Filter the listing below down to the lines containing the word "Task".

** Opening Data records block **

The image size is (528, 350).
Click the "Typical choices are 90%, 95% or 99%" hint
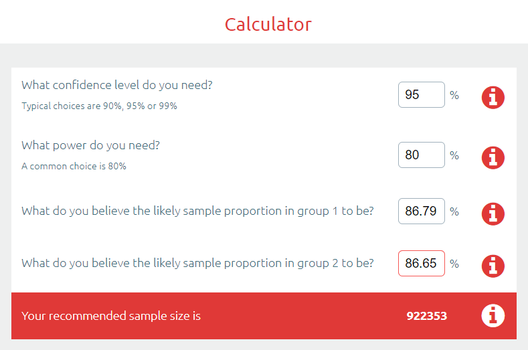pyautogui.click(x=99, y=106)
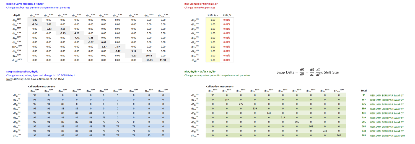Select the yellow Shift Bps cell for dP10Y

213,60
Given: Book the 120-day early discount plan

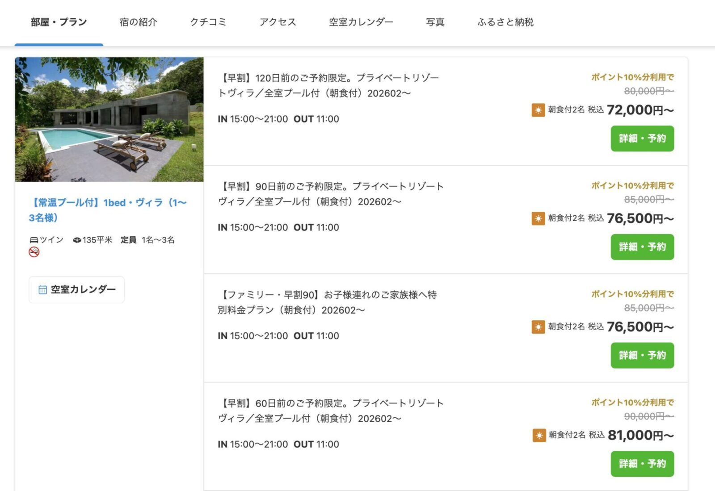Looking at the screenshot, I should pyautogui.click(x=642, y=138).
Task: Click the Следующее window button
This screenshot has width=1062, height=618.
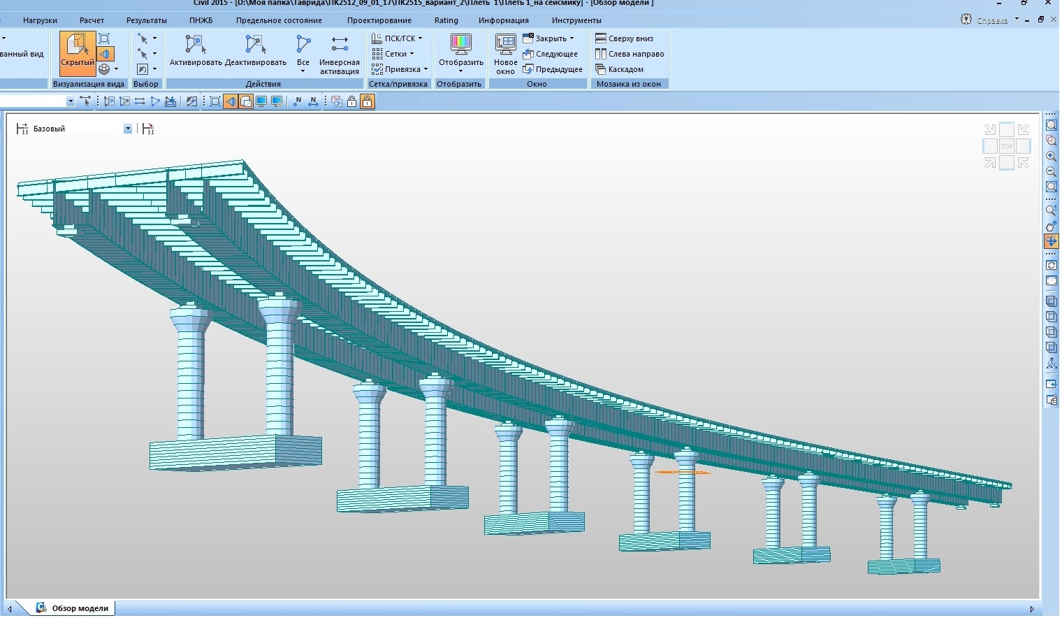Action: [551, 54]
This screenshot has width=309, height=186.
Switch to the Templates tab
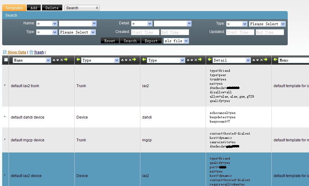pos(14,8)
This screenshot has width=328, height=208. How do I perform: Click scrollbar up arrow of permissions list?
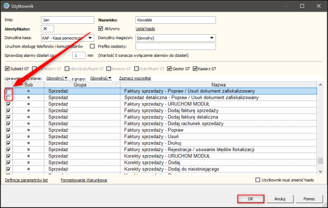320,85
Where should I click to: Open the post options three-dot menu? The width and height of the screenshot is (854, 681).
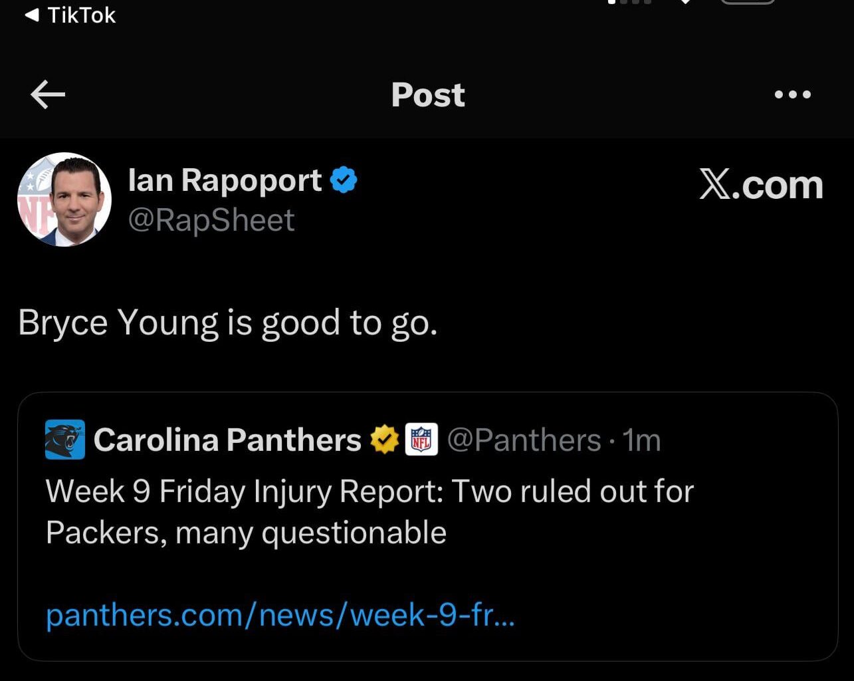point(792,94)
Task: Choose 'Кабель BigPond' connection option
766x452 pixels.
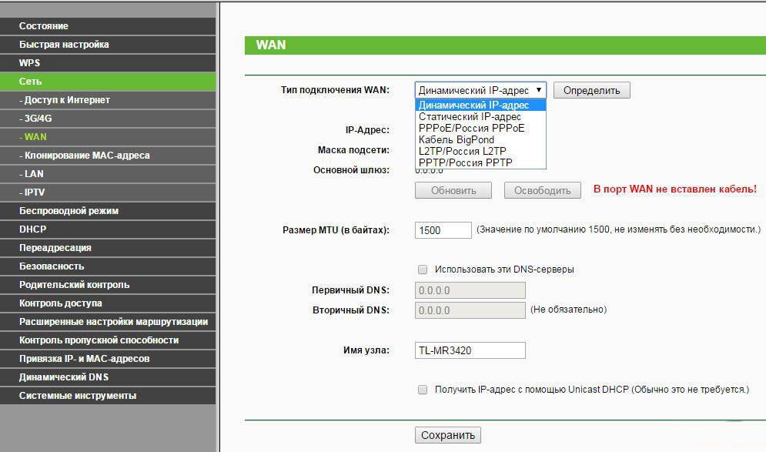Action: pyautogui.click(x=457, y=139)
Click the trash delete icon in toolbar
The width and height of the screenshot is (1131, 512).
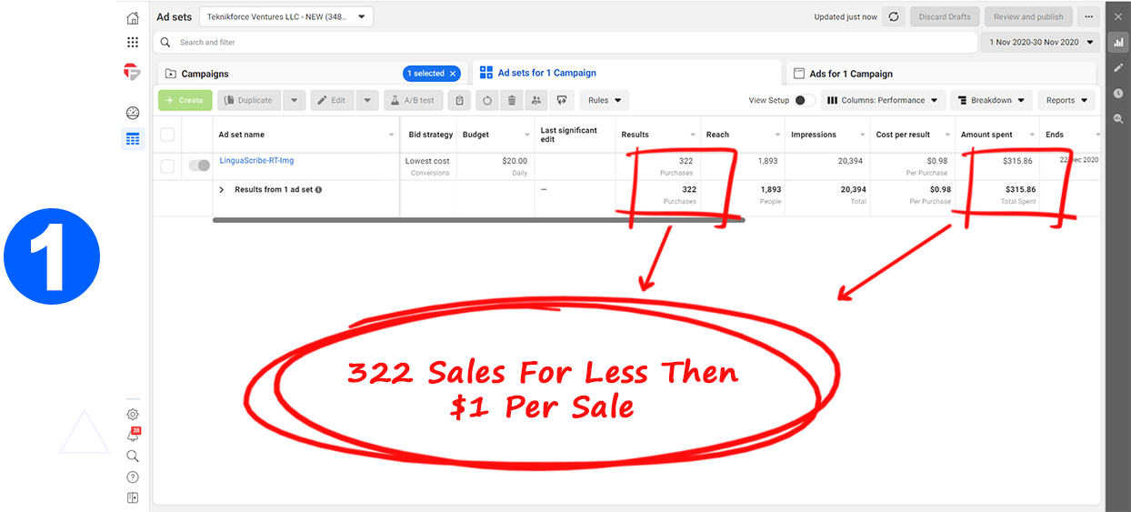point(512,101)
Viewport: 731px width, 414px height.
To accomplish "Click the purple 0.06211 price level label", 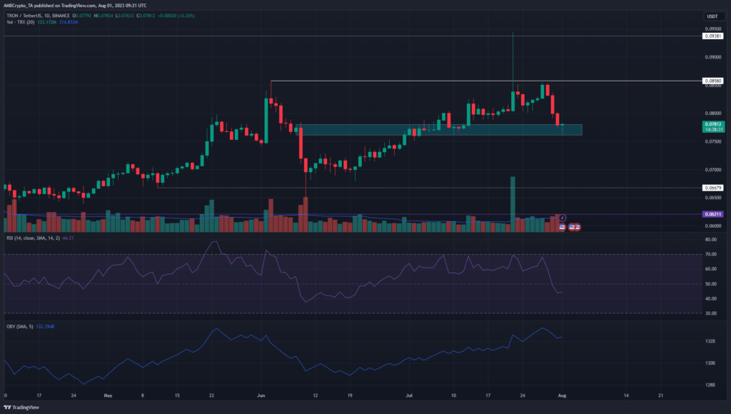I will point(712,214).
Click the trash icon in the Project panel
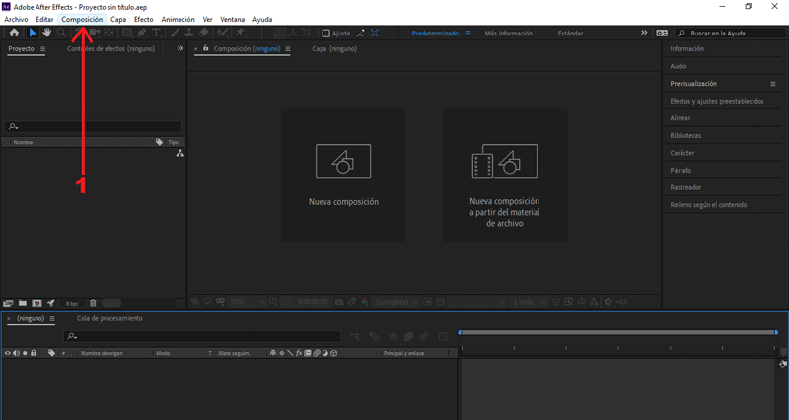Viewport: 789px width, 420px height. (93, 303)
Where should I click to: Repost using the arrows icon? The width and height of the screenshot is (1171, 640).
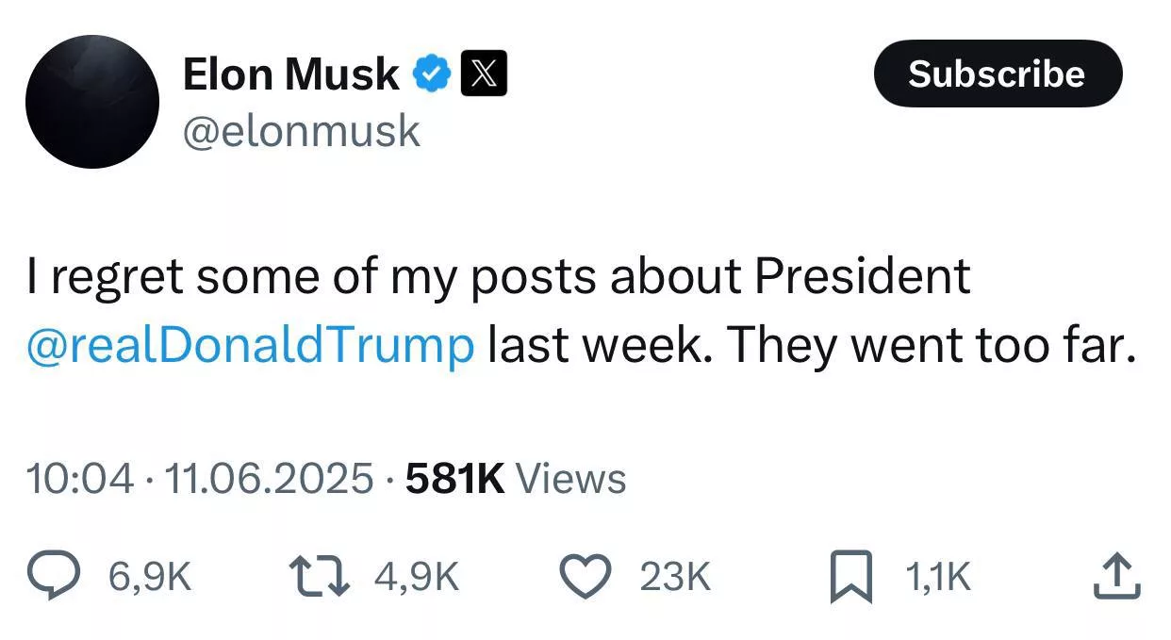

** Closing Data records block **

Answer box:
Task: Click the Следующее window button
Task: Choose 'Кабель BigPond' connection option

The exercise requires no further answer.